Case Study of Acne Keloidalis Nuchae Excision with Trychophytic Closure
Dr. Umar a board certified surgical dermatologist, combines his background in hair transplant surgery with his expertise on Acne Keloidalis Nuchae to actually cure the condition in selected individuals using a variety of surgical techniques including:
- posterior hairline migration
- serial excisions
- trichophytic closure
The trychophytic closure technique is illustrated in the following case study video.
Steroid injections did not work for this particular patient who has suffered from Acne Keloidalis Nuchae for eight years. Dr. Umar was able to excise this area of tissue and strategically promote the growth of hair over the scar.
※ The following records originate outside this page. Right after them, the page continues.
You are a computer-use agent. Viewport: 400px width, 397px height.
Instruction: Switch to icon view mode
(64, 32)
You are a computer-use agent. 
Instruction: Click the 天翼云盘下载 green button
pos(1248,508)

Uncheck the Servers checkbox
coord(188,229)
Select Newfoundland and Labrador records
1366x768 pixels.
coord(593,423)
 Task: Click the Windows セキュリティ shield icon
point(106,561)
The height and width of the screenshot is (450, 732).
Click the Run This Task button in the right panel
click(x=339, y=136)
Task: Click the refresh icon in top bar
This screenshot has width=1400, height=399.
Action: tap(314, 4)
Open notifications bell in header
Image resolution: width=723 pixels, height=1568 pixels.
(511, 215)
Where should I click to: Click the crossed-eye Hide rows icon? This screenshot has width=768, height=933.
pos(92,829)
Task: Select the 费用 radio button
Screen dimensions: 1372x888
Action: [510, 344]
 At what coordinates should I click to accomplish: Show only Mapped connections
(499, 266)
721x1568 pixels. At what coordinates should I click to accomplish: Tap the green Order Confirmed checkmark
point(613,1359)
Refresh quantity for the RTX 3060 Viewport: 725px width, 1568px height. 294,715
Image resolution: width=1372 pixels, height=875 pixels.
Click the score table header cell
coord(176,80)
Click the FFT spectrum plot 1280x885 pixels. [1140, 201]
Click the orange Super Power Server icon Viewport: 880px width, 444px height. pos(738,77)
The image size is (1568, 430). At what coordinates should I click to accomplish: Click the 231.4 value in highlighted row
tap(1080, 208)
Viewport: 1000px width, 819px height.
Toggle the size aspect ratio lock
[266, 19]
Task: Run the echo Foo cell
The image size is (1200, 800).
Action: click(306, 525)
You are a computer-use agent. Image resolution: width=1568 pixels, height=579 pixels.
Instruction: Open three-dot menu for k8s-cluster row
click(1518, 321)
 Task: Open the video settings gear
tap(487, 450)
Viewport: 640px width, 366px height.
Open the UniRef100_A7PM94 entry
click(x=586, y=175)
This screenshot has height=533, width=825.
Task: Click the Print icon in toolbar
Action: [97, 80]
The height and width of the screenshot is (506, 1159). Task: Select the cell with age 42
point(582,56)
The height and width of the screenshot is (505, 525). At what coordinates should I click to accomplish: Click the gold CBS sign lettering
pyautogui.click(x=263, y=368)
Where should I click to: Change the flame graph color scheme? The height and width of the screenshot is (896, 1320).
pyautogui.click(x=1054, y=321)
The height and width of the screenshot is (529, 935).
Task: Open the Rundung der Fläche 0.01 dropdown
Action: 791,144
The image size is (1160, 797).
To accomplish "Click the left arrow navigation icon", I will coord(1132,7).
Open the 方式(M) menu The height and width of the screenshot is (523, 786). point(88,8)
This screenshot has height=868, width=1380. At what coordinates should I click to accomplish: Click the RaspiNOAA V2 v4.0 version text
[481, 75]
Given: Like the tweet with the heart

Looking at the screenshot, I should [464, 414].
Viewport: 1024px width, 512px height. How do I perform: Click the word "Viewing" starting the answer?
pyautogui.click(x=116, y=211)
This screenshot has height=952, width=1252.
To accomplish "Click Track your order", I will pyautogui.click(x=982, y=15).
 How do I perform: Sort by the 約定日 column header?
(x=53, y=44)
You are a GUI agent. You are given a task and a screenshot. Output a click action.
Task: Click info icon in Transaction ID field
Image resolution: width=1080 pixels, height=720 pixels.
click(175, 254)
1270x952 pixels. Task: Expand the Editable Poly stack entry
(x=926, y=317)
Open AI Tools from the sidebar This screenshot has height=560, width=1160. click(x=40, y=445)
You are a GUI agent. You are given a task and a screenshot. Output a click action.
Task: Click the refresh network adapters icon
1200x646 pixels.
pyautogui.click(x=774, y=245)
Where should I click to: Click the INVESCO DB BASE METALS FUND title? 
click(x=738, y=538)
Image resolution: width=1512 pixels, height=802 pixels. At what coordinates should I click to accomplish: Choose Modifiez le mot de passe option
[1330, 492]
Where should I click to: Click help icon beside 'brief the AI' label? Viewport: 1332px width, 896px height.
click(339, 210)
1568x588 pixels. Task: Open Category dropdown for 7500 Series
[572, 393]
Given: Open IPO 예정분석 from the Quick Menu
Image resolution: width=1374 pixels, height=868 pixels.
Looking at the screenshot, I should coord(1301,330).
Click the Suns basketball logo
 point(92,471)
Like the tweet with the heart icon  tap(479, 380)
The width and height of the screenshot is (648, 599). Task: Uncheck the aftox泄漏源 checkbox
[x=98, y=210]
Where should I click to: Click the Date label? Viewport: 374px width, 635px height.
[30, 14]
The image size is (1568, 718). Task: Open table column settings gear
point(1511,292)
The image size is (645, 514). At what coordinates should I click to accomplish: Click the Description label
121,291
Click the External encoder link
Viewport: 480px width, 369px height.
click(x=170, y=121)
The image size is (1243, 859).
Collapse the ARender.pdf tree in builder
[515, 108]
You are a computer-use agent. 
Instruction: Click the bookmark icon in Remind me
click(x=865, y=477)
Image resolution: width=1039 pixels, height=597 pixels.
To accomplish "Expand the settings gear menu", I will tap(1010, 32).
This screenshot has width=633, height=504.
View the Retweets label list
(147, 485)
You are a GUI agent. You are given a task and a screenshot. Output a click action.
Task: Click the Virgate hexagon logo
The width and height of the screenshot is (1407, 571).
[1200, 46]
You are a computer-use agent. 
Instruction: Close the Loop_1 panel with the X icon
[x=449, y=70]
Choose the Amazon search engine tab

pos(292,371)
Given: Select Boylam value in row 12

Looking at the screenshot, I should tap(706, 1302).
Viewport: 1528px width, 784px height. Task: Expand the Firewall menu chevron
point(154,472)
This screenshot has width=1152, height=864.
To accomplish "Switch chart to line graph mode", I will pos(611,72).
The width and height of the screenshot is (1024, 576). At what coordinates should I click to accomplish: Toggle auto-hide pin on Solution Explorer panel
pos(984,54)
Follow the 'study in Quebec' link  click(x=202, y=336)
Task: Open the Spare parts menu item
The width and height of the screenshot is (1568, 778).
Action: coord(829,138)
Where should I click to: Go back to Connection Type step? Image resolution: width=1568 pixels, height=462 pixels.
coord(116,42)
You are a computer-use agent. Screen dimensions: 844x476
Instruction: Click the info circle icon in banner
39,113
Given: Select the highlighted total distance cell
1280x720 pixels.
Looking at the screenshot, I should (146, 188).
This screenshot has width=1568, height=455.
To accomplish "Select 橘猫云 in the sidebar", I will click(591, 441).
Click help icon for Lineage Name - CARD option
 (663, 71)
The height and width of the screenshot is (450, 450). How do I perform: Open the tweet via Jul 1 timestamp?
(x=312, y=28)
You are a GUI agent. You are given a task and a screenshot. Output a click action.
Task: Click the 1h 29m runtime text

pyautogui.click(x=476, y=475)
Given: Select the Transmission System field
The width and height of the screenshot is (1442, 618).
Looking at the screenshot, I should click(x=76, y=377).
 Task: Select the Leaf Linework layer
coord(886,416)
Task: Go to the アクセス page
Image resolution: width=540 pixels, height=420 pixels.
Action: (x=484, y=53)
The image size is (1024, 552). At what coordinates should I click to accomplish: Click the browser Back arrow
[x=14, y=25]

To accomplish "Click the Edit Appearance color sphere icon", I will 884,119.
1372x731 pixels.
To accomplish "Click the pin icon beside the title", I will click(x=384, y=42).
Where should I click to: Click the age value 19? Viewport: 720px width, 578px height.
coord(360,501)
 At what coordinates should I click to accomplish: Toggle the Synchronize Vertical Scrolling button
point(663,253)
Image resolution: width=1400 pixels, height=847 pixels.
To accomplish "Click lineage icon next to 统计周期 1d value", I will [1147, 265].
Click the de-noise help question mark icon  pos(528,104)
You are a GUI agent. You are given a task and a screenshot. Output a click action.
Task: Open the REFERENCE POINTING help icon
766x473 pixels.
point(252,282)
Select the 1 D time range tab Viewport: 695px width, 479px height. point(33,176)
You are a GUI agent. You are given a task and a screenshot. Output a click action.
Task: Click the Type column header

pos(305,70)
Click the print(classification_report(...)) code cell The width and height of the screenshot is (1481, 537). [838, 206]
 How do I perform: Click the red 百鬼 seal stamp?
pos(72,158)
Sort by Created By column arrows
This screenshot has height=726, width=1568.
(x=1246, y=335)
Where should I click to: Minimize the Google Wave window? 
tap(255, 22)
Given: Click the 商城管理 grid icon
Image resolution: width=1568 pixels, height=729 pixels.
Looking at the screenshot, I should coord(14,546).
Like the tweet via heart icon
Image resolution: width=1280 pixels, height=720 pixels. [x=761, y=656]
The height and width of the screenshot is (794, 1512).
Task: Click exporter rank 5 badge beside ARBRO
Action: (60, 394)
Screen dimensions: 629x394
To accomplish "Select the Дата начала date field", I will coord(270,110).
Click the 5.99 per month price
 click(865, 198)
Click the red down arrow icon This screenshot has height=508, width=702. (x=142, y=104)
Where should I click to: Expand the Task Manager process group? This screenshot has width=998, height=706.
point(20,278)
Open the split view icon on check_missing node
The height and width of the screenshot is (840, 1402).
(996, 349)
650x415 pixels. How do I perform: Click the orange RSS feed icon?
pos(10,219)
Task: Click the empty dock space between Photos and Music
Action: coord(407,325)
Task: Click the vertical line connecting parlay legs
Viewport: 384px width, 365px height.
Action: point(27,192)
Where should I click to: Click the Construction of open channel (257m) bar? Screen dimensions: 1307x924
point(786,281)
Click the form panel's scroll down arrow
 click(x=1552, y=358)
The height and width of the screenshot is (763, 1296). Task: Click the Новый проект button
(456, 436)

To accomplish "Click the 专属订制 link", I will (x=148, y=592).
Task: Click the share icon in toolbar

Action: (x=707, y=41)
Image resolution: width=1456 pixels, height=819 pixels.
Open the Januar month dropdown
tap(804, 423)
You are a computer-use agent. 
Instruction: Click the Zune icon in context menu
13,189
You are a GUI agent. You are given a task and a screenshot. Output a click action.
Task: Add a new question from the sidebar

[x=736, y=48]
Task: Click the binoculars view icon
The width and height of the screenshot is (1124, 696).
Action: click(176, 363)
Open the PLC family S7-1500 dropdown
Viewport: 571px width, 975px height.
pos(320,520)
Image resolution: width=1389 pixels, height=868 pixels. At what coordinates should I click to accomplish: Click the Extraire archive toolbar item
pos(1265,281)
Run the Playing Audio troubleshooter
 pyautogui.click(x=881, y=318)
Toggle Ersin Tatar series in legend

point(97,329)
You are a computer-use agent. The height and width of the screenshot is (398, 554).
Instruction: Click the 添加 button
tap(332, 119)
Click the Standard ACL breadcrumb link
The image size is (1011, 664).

The results are illustrated through the before and after pictures in this video.
Here is a second case study of a patient treated with surgical excision and trychophytic closure to remove the tumor like mass. This patient had Acne Keloidalis Nuchae for 6 years and was taking prescription oral medication for six months without experiencing any results. Dr. Umar managed to reposition and lower the posterior hair line of this patient so that the scar would eventually be covered by his hair.
Acne Keloidalis Nuchae can occur in different forms of severity depending on how long symptoms have persisted in the absence of any form of treatment. Fortunately, there are different forms of treatment associated with different stages. Surgical excision can offer much hope, especially for more advanced cases of AKN. However it is nonetheless important to consult with a medical practitioner to determine the most ideal direction to take for individual cases.